Common Good is Not Fostered By Subjecting Individual to State
By Bishop Emeritus Thomas G. Doran

The attempt by the Department of Health and Human Services to restrict our freedom of religion and of conscience, a number of people have suggested that since many lukewarm and doubtful Catholics practice contraception, we should not feel aggrieved. But consider this: what each of us is guaranteed by the First Amendment is the right to follow his or her conscience and to practice his or her religion without interference. In other words, I am free, if I want (God forbid!) to choose my own mortal sins; it is not the business of government to choose them for me by making me pay for contraception, abortion or genetic manipulation.

A number of Catholic people lately point out that the Church has brought some of this on itself as Pat Buchanan wrote in "Human Events" on Jan. 31 of this year: "Now, undeniably, the Church milquetoast of past decades that refused to discipline pro-abortion Catholics allowed the impression to form that while the hierarchy may protest, eventually it will go along to get along with a Democratic Party that was once home to most Catholics."

It is unfortunately true that many of our leaders have been silent about government abuses of a lesser nature and this has emboldened our federal overlords to greater and greater violations of our liberty. The relationship of church and state is a delicate one and this is true not only of our own country, but of others.

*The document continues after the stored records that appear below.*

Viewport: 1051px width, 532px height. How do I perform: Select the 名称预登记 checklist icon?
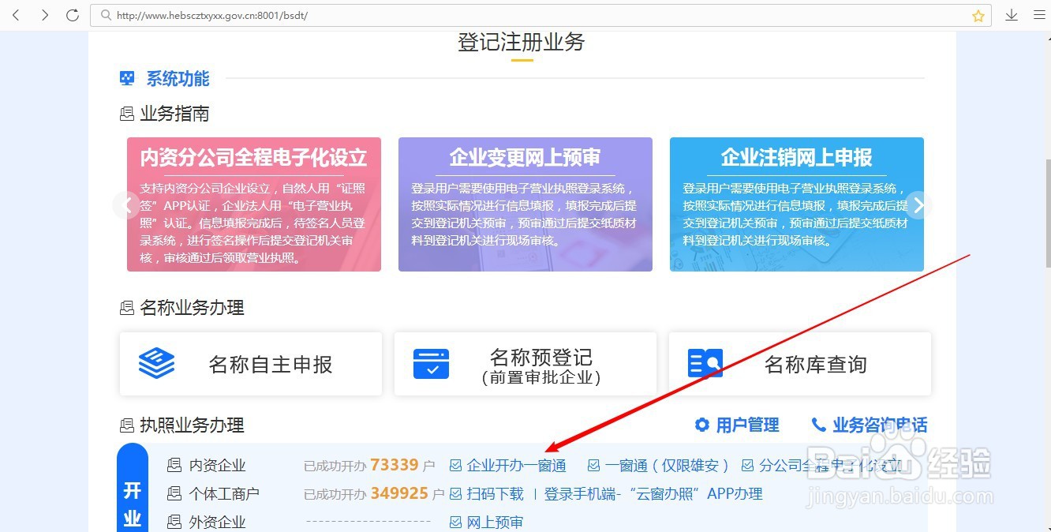pos(432,363)
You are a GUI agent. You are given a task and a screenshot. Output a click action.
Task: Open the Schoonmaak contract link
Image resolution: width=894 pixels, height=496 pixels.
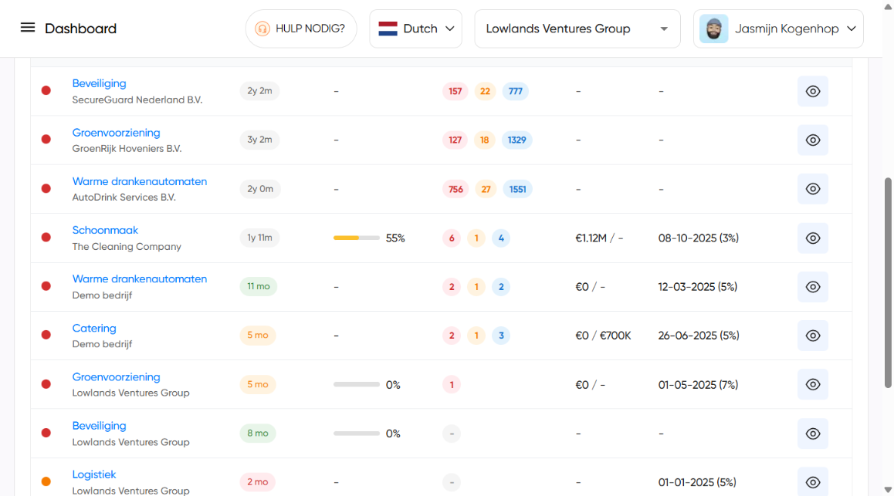click(105, 230)
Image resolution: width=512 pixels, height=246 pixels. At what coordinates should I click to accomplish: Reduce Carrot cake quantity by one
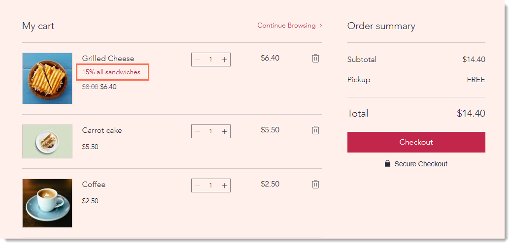pos(198,131)
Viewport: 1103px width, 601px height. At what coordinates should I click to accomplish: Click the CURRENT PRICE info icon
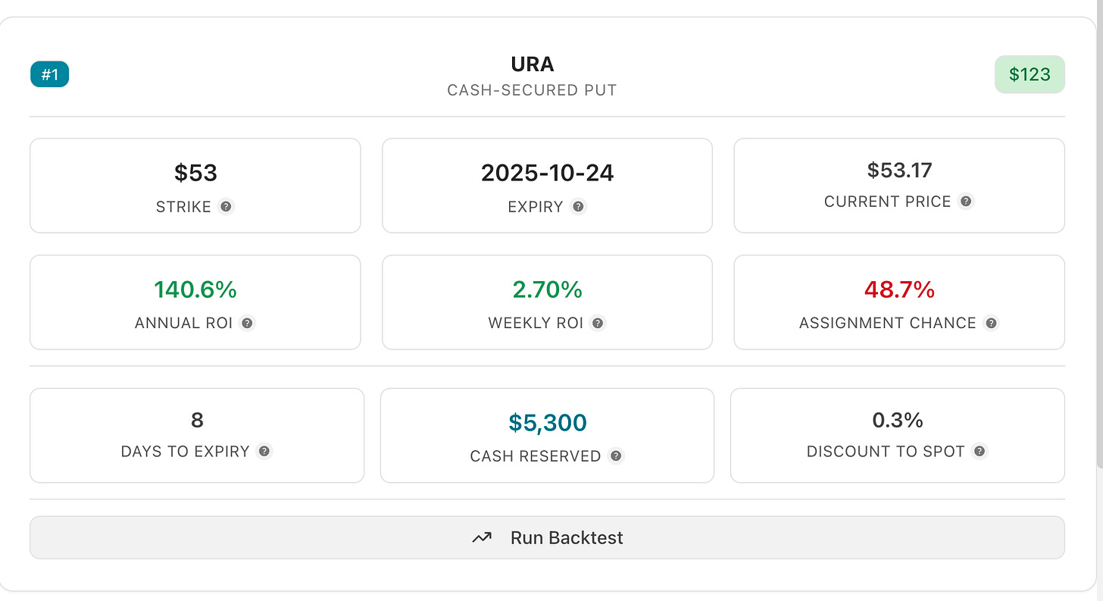[965, 202]
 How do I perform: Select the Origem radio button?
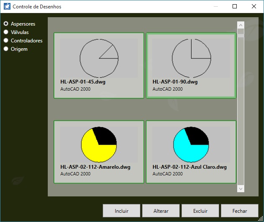coord(6,49)
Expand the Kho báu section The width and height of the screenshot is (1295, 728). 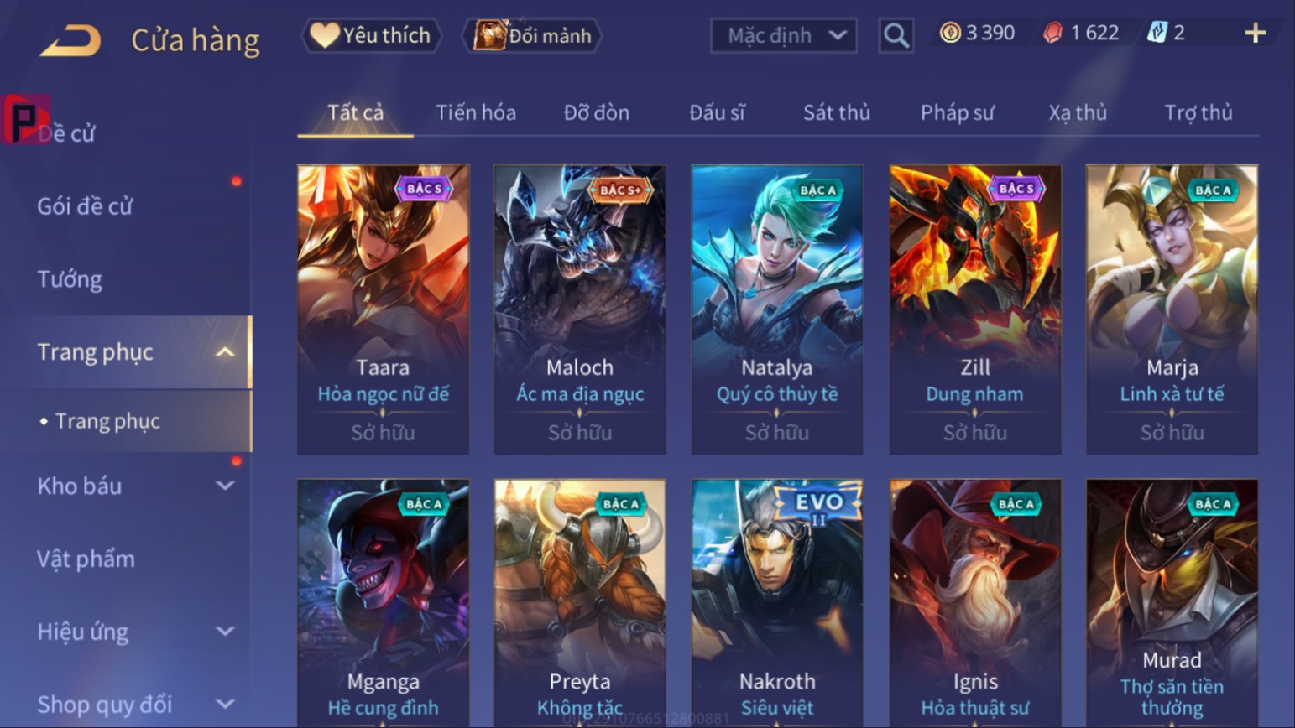225,486
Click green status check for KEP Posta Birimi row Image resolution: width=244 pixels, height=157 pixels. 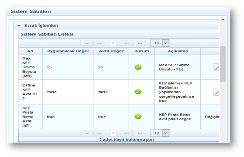pos(138,117)
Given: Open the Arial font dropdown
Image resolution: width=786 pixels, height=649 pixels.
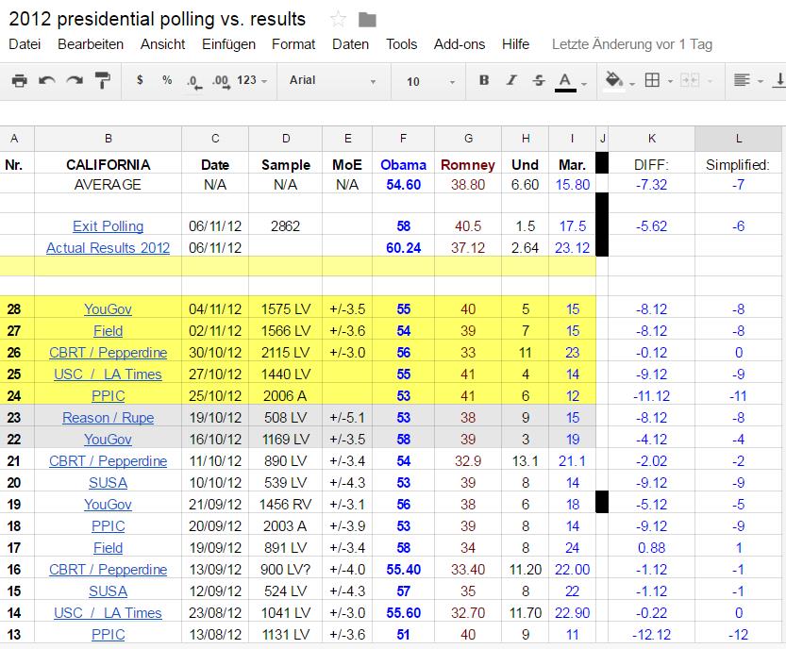Looking at the screenshot, I should pos(332,81).
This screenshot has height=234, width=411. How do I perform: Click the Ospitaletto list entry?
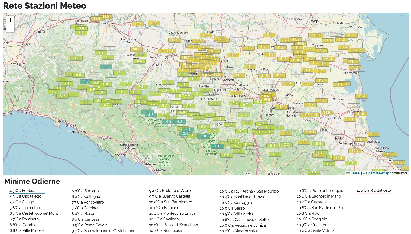click(x=25, y=196)
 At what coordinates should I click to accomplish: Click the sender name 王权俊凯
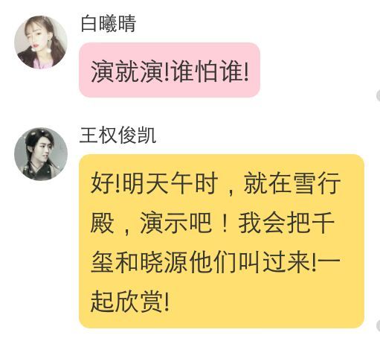coord(117,136)
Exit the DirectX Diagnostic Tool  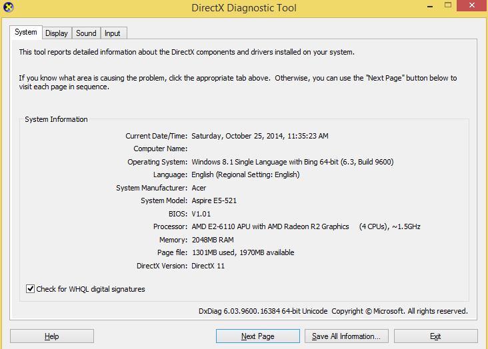click(436, 336)
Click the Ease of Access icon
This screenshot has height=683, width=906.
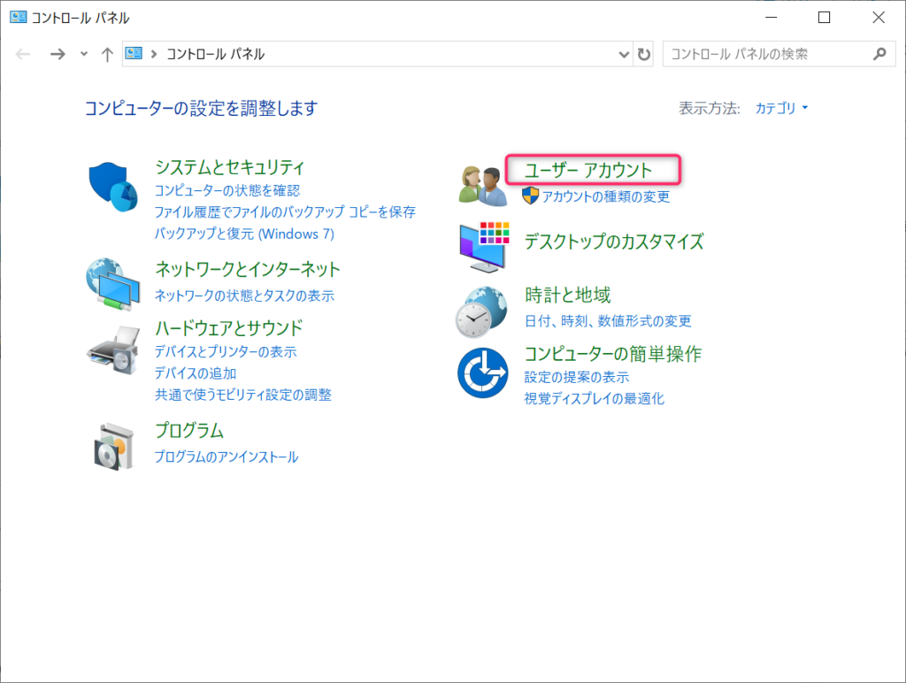(482, 372)
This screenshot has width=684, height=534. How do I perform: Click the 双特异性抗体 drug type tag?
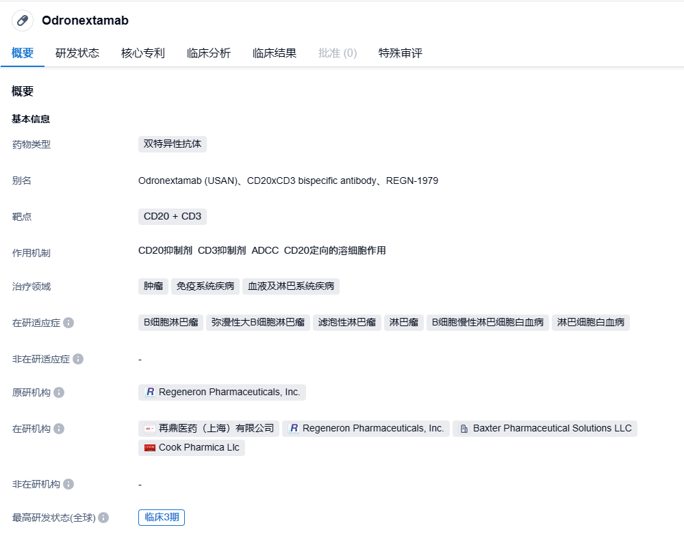tap(173, 144)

You have heard claims by the newspapers and the talking heads on television, that there are a large number of Catholics who ignore the Church's teachings, particularly about contraception. The only way to be sure of this would be discreetly to ask all confessors of the faithful to comment on this and no such survey as far as I know exists. But just as the many murderers in the United States do not make murder right, so it is with any other grave sin. Most Catholics I know do not look forward to having to face our Lord Jesus at the end and there admit how we have sinned. That ultimate judgment, of course, is up to him, at once all merciful and all just.

As St. Augustine put it so well, we are citizens both of the City of God and of the city of man. Both claim our allegiance; we cannot exclude either. When those two cities are at odds, it is clear that the needs of the passing city of man must cede to what is eternal — the City of God.

There are many who make the argument that the needs of society, of course as determined by its leaders, outweigh the rights of the individual, but strictly speaking this is not true. The Declaration of Independence says that to secure our unalienable rights, "governments are instituted among men, deriving their just powers from the consent of the governed." It seems to me, then, that the individual precedes the state and is its creator in a sense. And the same Declaration of Independence states, that "when any form of government becomes destructive of these ends, it is the right of the people to alter or to abolish it and to institute new government ...?."

My conclusion then is that the people are superior to the government, not the other way around, and that the common good is not fostered by subjecting the individual to the state. This error as manifested by the tyrannical regimes of Nazi Germany, Communist Russia and others of the same ilk was once valiantly fought against by previous generations. It would be a shame to succumb in these days to the principles which are antithetical to our American way of life.

The Founding Fathers who inspired the Declaration of Independence and wrote the Constitution of the United States came out of a period that conceived rulers as chosen by God, who ruled by divine right. This they rejected explicitly and determined that our government should be subject to its people.

In the early days of this republic, its leaders conducted themselves in the spirit of the founders, but that is not how our present government with its lackadaisical legislative branch, its imperial judiciary and its executive branch, which pretends to omnipotence, conducts itself. The present administration in its attack on religious liberty has shown how far we have come from the type of government that should prevail in what was once the land of the free and the home of the brave. These serious considerations should weigh upon the conscience of every faithful Catholic.

The Bible of old, in the first of the Psalms, said: "Blessed is the man who hath not walked in the counsel of the ungodly, or stood in the way of sinners, nor sat in the company of scoffers, but his will is in the law of the Lord, and on his law he shall meditate day and night and he shall be like a tree which is planted near the running waters, which shall bring forth its fruit, in due season. And his leaf shall not fall off. And all whatsoever he shall do shall prosper."

That is the right guaranteed to us by our Founding Fathers and no one has the right to abridge it, to change it or to take it away.